My friend in Dublin lives next to Aubourn Prison.
"Holds pedophile priest," she assured me (but not, I should note, from the Greek church next door).

A short walk past leads to the old Kilmainham Jail. It closed in the 1920s and stands today as a museum, but less to prisons than to the "Heroes of 1918" and Irish independence. Suffice it to say my knowledge of Irish history is a bit thin up top. 1918? Revolution? Civil War? Indeeeeed...

But I was keen to go to this prison because it claims to feature a Panopticon.

Actually it's not a Panopticon because it's not, well, round with a centrally located guard post designed to provide constant potential surveillance inside each prison cell....

But Kilmainham Gaol was, with its multi-tiered layout, inspired by Bentham's evil concept. And the architecture is cool.
Typical of early prisons, starvation was used as a tool in place of corporal punishment. More humane, said the Progressive thinking of the time. In 1884 C.S. Parnell testified at the Royal Commission on Prisons in Ireland:
One thing that struck me in Kilmainham was the semi-starved aspect which all the convicted prisoners presented. They seemed to be utterly dejected and weak, and unable to undergo any amount of physical fatigue.... I do not think that we are entitled to enfeeble the bodies of prisoners in order to reform their minds, or with a view of maintaining discipline amongst them.
Unlike contemporaneous American penitentiaries like Auburn and Sing Sing (which, unlike Kilmainham, are still operational), Kilmainham's cells didn't have plumbing. So prisoners in Ireland had to "slop out." Even more amazing, today, in 2011, the practice of slopping out is still practiced in at least one Irish prison.

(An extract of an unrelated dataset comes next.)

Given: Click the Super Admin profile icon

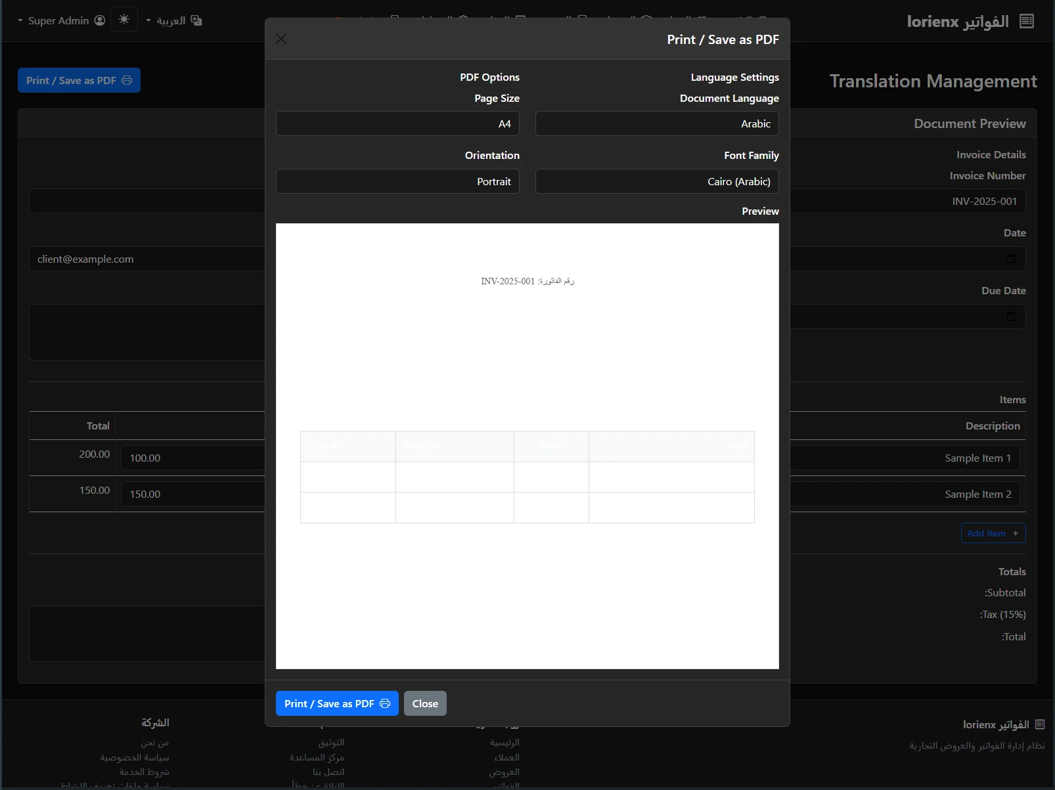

Meanwhile, from the museum at Kilmainham, I'm always a sucker for revolutionary propaganda.

Johnny-come-lately lately Republicans:
I didn't see ye out there fightin' in 1921, now did I?

And Irish Mothers, Do You Want Your Children Kidnapped?:
"Beware of the Police"The highlight of the trip, however, unrelated to prison, must have been hearing Travelers sing while we were "on the Batter."

Beware of the Risen People.


IrishPirate said...


here is an example of some truly profound Irish folk music.



Those posters are great.

PCM said...

This is the closest I can find to the kind of singing we heard:

IrishPirate said...

Actually you can hear singing similar to that in Chicago at bars frequented by Irish immigrants.

I'd guess the same can be said about NYC.

Since the Irish economy is now in the toilet it should be easier to find such bars and singers.

About twenty years ago I saw a guy sing like that at the Abbey Pub on north Elston in Chicago. He was a skinny little fooker who was seemingly underemployed and would sing for a Guinness.

He didn't look like much, but the man could sing.